Print the lines below word for word, leaving out the pictures.

** start of The input **

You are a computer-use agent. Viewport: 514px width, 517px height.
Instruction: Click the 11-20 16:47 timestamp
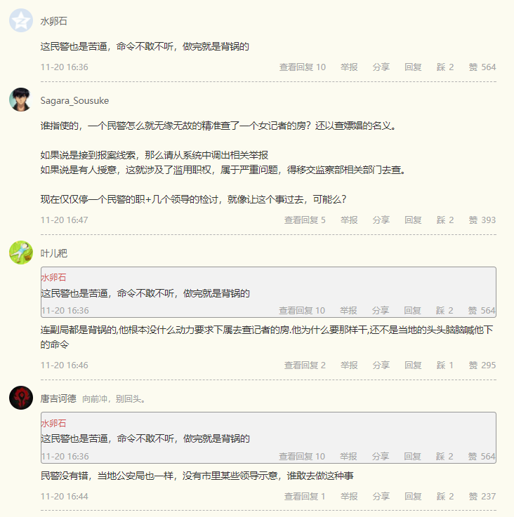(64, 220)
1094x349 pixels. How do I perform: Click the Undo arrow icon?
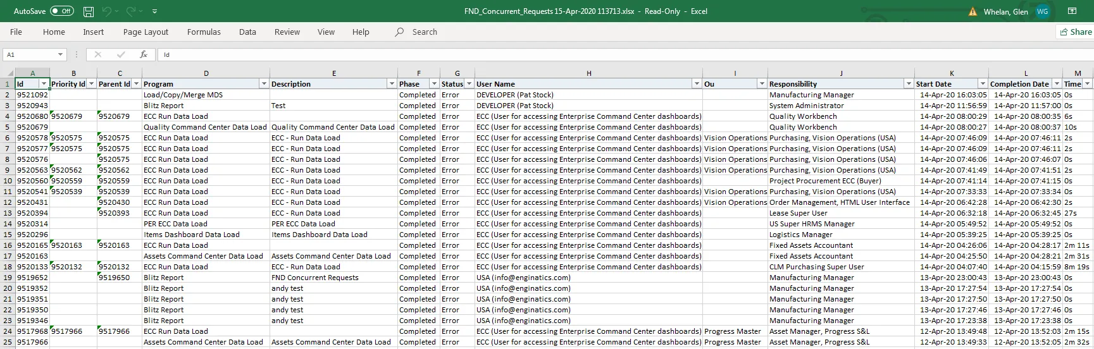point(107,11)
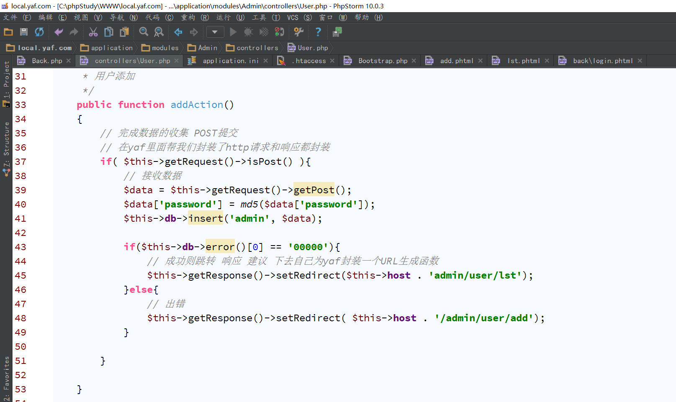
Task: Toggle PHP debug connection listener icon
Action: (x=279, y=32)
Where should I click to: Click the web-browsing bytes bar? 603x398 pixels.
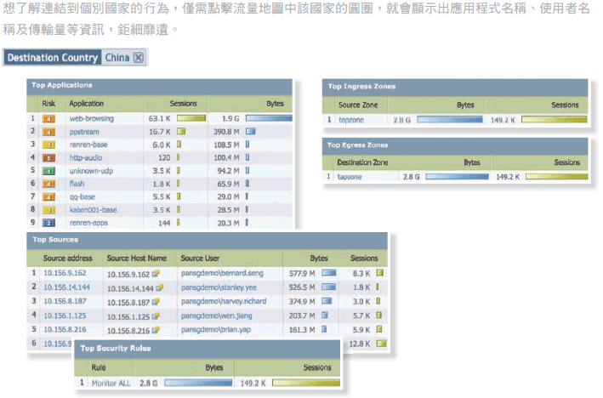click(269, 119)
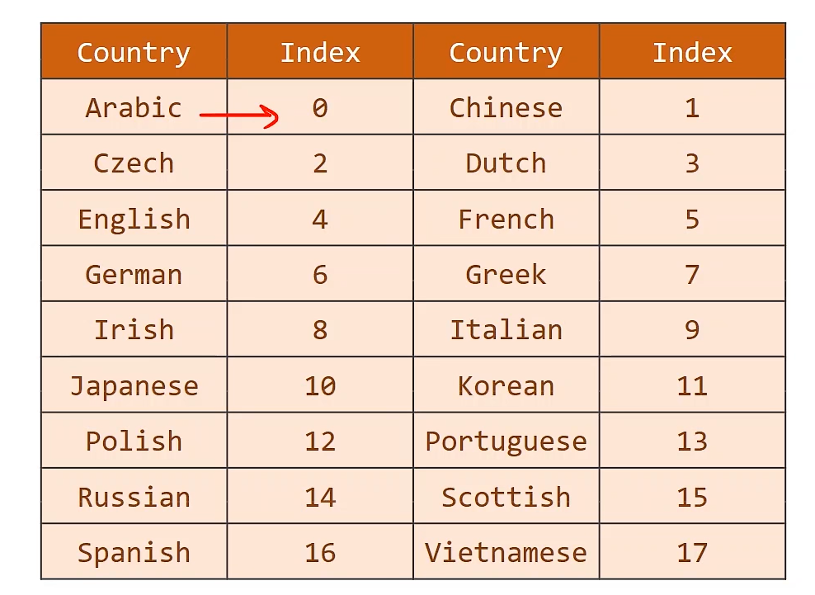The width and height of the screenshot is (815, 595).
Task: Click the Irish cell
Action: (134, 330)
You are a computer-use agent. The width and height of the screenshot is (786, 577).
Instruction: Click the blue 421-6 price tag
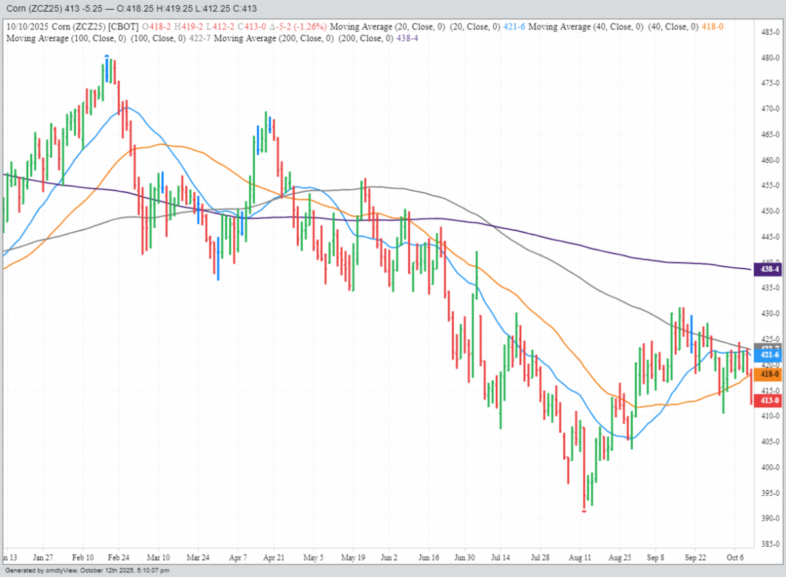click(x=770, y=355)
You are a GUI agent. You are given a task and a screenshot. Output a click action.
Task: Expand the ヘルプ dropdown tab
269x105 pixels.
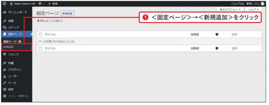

** end of The input **

_Response:_
You are a computer-use agent. Viewport: 514px width, 517px height.
Instruction: Click the 11-20 16:47 timestamp
(64, 220)
1094x349 pixels. How do I perform: Click the Undo arrow icon?
point(107,11)
Task: Toggle PHP debug connection listener icon
Action: (x=279, y=32)
Where should I click to: Click the web-browsing bytes bar? 603x398 pixels.
click(269, 119)
The width and height of the screenshot is (815, 595).
Task: Click the Irish cell
Action: (134, 330)
You are a computer-use agent. The width and height of the screenshot is (786, 577).
Instruction: Click the blue 421-6 price tag
click(x=770, y=355)
You are a GUI agent. You are given a task and a screenshot. Output a click action.
Task: Expand the ヘルプ dropdown tab
269x105 pixels.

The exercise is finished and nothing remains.